BEGIN Provided records
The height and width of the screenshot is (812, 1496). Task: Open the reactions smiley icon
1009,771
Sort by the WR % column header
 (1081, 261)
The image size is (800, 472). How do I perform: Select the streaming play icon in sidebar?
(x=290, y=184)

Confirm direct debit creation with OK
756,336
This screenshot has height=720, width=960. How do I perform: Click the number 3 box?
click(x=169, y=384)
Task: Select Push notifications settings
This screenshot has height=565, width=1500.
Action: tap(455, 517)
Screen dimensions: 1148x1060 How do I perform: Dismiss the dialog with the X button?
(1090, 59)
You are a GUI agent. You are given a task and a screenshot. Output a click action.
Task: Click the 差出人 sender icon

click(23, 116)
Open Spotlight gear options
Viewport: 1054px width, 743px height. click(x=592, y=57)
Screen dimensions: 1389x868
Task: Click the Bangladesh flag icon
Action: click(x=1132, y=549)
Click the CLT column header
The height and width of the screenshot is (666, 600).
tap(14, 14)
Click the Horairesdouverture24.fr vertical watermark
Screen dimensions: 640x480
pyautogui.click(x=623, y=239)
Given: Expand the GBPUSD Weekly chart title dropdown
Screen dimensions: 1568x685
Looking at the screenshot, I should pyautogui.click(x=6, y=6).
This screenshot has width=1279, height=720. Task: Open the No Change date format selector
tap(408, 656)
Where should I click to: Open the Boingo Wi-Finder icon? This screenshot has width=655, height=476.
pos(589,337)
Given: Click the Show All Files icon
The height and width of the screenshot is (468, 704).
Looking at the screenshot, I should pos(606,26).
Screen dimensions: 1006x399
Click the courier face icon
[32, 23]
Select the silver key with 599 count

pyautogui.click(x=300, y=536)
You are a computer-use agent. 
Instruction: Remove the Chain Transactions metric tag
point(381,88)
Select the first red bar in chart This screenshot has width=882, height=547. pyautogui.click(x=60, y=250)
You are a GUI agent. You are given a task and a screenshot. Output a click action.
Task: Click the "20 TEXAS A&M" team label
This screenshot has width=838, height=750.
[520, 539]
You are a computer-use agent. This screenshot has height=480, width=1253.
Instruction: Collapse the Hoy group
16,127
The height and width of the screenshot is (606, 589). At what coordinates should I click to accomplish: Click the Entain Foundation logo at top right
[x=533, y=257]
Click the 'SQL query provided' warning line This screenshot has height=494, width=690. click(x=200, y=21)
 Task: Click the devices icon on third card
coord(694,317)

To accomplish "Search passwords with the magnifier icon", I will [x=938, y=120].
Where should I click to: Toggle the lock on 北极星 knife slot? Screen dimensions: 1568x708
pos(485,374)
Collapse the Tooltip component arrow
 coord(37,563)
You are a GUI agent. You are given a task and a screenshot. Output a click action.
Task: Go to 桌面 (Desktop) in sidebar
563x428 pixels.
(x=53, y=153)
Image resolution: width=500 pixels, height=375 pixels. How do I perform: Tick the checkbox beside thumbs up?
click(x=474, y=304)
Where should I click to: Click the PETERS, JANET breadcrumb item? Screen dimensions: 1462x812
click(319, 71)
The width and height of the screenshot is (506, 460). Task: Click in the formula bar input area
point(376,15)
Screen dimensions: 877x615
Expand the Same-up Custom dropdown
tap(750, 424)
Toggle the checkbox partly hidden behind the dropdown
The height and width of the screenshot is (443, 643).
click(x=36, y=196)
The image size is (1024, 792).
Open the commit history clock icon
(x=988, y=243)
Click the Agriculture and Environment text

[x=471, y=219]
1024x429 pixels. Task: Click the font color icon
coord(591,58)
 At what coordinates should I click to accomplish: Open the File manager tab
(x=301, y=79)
END Provided records
§ **How to complete this task**:
Among the records above, which lines hold the word "computer"? Copy each one.

§ **Response to the exercise**:
You are a computer-use agent. 
You are a computer-use agent. This screenshot has height=480, width=1253.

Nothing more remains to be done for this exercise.